While 2015 went out like a bang, 2016 is creeping in on a whimper. Asian, European and U.S. markets have kicked off the new year on a down note following a worldwide stock sell-off sparked by a weaker-than-expected manufacturing report in China. All FANG stocks — the acronym for Facebook, Amazon, Netflix and Google — closed lower after investors bid up shares in these tech powerhouses in 2015 on the back of big changes in the way consumers and business communicate, shop and entertain themselves.
The technology-focused Nasdaq plunged 2.1 percent on the first day of trading, the blue chip Dow Jones industrial average tumbled 1.6 percent and the broad-based S&P 500 dropped 1.5 percent.
Chinese authorities suspended trading in the country earlier Monday following a 7 percent market drop after a massive selling frenzy. Tensions between Saudi Arabia and Iran added to further unease among investors.
The concern is how resilient the tech sector can remain if the global economy as a whole slogs along
Uncertainly Continues
Analysts are divided on how they view the coming short term and long term performances across the global markets and are cautious about predicting the outcome of the current selloff. Past trends have shown that the way the year starts is an indication of its future realization. With the Dow bringing in the new year at its very worst since 2008, prospects for the coming year are far from optimistic.
Weighing heavily on the markets is an already weaker market in the second half of last year as well as sluggish earnings, and pressure from a global growth slowdown. Much of the pessimism extends to the tech sector which is more tightly enmeshed in the economy as a whole than ever before and its future is subject to the same forces that afflict everyone else. Tech companies are very dependent on sales to China but the declines in Japan, Europe and other emerging markets are part of the overall problem.
Tech Stocks Buffered S&P
The concern is how resilient the tech sector can remain if the global economy as a whole slogs along since any continued softening in tech shares could mean bigger problems for the market as a whole. Last year, strong tech stocks like Amazon and Alphabet compensated for struggling companies to bolster up the S&P 500 index, which, despite this buffer, ended the year relatively flat.
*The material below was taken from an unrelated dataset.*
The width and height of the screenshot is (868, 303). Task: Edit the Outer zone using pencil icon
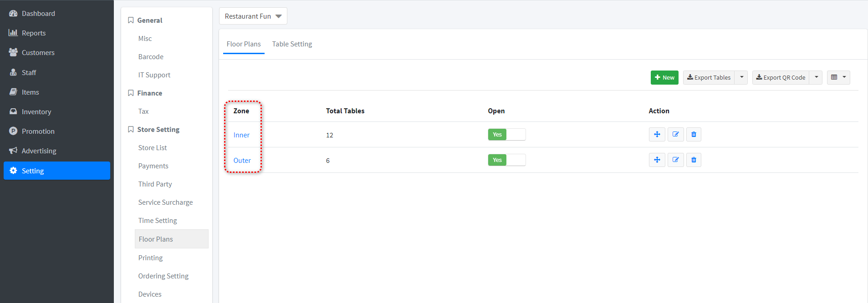click(675, 160)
Analysts point to Facebook, which was also down on the first day’s trading. According to their thinking, Facebook may seem less at risk since it doesn’t sell goods like Amazon, but it is still highly affected by global trends since it is dependent on advertising revenue and is highly reliant on overall economic activity that drives the sales and earnings of media companies.
Many tech companies may have become overvalued during the last few months and this may have led to the severe drop in prices. The high valuations for tech stocks make them more expensive compared to other types of stocks and according to one analyst, a lot of tech companies are “hoping to grow their profits in the future to eventually match the valuations. That's why tech stocks are being hit so hard."
An updated reading on the nation's economy will be announced on Friday with the release of the latest jobs report, measuring December activity for employment in the United States and despite the retreat for technology shares, some experts believe tech will remain a relatively hot ticket for investors in 2016. Some investors seem prepared to withstand the tumult of a roller-coaster year for the stock market. There’s nothing new under the heavens.